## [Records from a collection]
::::

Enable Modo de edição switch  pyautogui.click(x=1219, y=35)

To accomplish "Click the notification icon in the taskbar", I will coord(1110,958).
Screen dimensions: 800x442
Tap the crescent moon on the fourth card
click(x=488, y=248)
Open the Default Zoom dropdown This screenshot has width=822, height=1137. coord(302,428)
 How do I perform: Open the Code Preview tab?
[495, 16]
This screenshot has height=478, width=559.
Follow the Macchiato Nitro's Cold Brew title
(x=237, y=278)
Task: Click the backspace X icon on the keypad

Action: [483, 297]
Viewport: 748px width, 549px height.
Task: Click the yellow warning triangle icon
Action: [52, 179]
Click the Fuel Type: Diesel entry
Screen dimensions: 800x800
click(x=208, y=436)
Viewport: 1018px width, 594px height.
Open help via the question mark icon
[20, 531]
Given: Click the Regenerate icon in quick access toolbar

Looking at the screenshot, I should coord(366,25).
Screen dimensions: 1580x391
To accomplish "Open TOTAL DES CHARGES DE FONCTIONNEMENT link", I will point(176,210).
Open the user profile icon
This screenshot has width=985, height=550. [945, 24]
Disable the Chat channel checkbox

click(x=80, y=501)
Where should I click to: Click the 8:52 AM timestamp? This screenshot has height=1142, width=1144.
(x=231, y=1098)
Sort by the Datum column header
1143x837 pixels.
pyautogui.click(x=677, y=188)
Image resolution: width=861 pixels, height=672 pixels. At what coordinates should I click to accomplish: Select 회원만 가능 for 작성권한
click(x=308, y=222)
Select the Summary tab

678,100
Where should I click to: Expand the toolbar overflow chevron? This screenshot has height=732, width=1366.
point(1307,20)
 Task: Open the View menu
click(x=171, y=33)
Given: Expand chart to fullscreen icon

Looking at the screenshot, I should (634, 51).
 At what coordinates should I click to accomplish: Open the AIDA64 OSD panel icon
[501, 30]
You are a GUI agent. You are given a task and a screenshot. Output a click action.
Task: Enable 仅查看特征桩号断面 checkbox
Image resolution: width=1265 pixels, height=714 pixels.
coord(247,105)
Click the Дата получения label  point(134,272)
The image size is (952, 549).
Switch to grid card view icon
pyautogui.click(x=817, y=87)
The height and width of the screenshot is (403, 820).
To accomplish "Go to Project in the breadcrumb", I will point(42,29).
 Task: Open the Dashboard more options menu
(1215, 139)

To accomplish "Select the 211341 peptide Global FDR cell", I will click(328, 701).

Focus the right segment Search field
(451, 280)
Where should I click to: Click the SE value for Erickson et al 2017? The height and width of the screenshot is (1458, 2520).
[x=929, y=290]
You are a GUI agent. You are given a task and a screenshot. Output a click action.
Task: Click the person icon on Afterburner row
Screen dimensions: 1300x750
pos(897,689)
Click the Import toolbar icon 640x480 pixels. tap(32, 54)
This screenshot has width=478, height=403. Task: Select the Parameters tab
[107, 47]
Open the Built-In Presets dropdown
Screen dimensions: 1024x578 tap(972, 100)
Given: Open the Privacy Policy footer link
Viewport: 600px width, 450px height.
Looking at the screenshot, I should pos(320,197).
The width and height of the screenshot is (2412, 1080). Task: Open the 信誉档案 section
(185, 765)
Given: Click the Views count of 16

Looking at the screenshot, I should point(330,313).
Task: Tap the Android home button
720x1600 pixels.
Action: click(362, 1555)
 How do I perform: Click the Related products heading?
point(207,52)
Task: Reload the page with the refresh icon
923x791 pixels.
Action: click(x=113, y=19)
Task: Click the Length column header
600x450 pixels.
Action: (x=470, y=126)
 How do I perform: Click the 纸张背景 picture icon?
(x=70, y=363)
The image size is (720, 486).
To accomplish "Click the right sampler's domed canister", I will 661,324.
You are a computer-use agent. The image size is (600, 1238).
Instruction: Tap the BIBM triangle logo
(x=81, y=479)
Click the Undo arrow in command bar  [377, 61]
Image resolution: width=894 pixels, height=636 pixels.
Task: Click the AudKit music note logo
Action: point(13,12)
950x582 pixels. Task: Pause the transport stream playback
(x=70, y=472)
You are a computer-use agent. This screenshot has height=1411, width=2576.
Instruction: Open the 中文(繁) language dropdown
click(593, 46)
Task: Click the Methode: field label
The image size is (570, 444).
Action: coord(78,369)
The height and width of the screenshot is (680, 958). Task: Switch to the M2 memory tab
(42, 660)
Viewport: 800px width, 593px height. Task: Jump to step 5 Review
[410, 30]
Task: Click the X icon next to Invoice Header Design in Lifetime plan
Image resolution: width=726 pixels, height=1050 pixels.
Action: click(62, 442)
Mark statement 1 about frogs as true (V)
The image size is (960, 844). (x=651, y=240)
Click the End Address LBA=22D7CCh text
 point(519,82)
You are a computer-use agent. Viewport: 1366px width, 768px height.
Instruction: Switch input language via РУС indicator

::::

## [PROBLEM DETAILS]
Reply with nothing but a number. State how many lines in the records hold the word "label".

## [SOLUTION FOR THIS EXERCISE]
2